Start of Given data

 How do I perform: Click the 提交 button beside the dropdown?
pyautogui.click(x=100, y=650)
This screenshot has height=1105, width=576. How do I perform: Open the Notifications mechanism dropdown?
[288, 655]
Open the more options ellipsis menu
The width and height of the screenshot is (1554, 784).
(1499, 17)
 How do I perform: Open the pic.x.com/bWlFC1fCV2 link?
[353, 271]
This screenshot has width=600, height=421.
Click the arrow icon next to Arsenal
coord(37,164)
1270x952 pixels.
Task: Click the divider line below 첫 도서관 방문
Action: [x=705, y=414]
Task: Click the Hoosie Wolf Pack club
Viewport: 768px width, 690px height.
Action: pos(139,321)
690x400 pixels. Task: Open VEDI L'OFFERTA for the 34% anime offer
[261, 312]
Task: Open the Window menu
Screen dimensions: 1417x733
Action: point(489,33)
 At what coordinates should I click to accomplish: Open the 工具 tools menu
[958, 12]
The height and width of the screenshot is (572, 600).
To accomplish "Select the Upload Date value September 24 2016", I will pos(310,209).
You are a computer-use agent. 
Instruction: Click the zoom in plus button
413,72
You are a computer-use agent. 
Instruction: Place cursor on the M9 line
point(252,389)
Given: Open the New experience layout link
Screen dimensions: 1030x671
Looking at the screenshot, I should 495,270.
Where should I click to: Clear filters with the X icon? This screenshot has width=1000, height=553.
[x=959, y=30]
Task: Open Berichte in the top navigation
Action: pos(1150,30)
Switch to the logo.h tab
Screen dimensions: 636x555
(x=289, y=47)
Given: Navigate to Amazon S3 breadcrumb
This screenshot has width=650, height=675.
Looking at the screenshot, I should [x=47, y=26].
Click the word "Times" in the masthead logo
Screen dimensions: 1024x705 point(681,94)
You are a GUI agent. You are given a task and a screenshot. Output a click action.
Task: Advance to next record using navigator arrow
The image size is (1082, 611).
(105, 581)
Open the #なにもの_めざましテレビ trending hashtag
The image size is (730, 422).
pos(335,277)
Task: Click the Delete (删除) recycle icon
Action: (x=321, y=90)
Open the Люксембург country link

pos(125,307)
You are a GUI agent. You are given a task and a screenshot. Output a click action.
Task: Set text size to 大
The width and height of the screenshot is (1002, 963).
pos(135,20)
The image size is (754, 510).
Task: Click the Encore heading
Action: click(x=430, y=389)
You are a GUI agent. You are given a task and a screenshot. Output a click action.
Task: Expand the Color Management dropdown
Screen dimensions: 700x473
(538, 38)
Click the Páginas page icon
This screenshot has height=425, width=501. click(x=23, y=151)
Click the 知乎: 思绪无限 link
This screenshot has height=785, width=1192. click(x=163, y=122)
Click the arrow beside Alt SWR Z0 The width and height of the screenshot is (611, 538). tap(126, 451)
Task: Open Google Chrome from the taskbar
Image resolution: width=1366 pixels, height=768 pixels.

End of Given data

(About this exercise) From the data above, output every line exactly.

(Completed task)
 How do I perform: Click the 提交 button beside the dropdown?
pyautogui.click(x=100, y=650)
This screenshot has height=1105, width=576. How do I perform: Open the Notifications mechanism dropdown?
[288, 655]
Open the more options ellipsis menu
The width and height of the screenshot is (1554, 784).
(1499, 17)
 How do I perform: Open the pic.x.com/bWlFC1fCV2 link?
[353, 271]
This screenshot has width=600, height=421.
Click the arrow icon next to Arsenal
coord(37,164)
1270x952 pixels.
Task: Click the divider line below 첫 도서관 방문
Action: [x=705, y=414]
Task: Click the Hoosie Wolf Pack club
Viewport: 768px width, 690px height.
Action: pos(139,321)
690x400 pixels. Task: Open VEDI L'OFFERTA for the 34% anime offer
[261, 312]
Task: Open the Window menu
Screen dimensions: 1417x733
Action: point(489,33)
 At what coordinates should I click to accomplish: Open the 工具 tools menu
[958, 12]
The height and width of the screenshot is (572, 600).
To accomplish "Select the Upload Date value September 24 2016", I will pos(310,209).
You are a computer-use agent. 
Instruction: Click the zoom in plus button
413,72
You are a computer-use agent. 
Instruction: Place cursor on the M9 line
point(252,389)
Given: Open the New experience layout link
Screen dimensions: 1030x671
Looking at the screenshot, I should 495,270.
Where should I click to: Clear filters with the X icon? This screenshot has width=1000, height=553.
[x=959, y=30]
Task: Open Berichte in the top navigation
Action: pos(1150,30)
Switch to the logo.h tab
Screen dimensions: 636x555
(x=289, y=47)
Given: Navigate to Amazon S3 breadcrumb
This screenshot has width=650, height=675.
Looking at the screenshot, I should [x=47, y=26].
Click the word "Times" in the masthead logo
Screen dimensions: 1024x705 point(681,94)
You are a GUI agent. You are given a task and a screenshot. Output a click action.
Task: Advance to next record using navigator arrow
The image size is (1082, 611).
(105, 581)
Open the #なにもの_めざましテレビ trending hashtag
The image size is (730, 422).
pos(335,277)
Task: Click the Delete (删除) recycle icon
Action: (x=321, y=90)
Open the Люксембург country link

pos(125,307)
You are a GUI agent. You are given a task and a screenshot. Output a click action.
Task: Set text size to 大
The width and height of the screenshot is (1002, 963).
pos(135,20)
The image size is (754, 510).
Task: Click the Encore heading
Action: click(x=430, y=389)
You are a GUI agent. You are given a task and a screenshot. Output a click action.
Task: Expand the Color Management dropdown
Screen dimensions: 700x473
(538, 38)
Click the Páginas page icon
This screenshot has height=425, width=501. click(x=23, y=151)
Click the 知乎: 思绪无限 link
This screenshot has height=785, width=1192. click(x=163, y=122)
Click the arrow beside Alt SWR Z0 The width and height of the screenshot is (611, 538). tap(126, 451)
Task: Open Google Chrome from the taskbar
Image resolution: width=1366 pixels, height=768 pixels.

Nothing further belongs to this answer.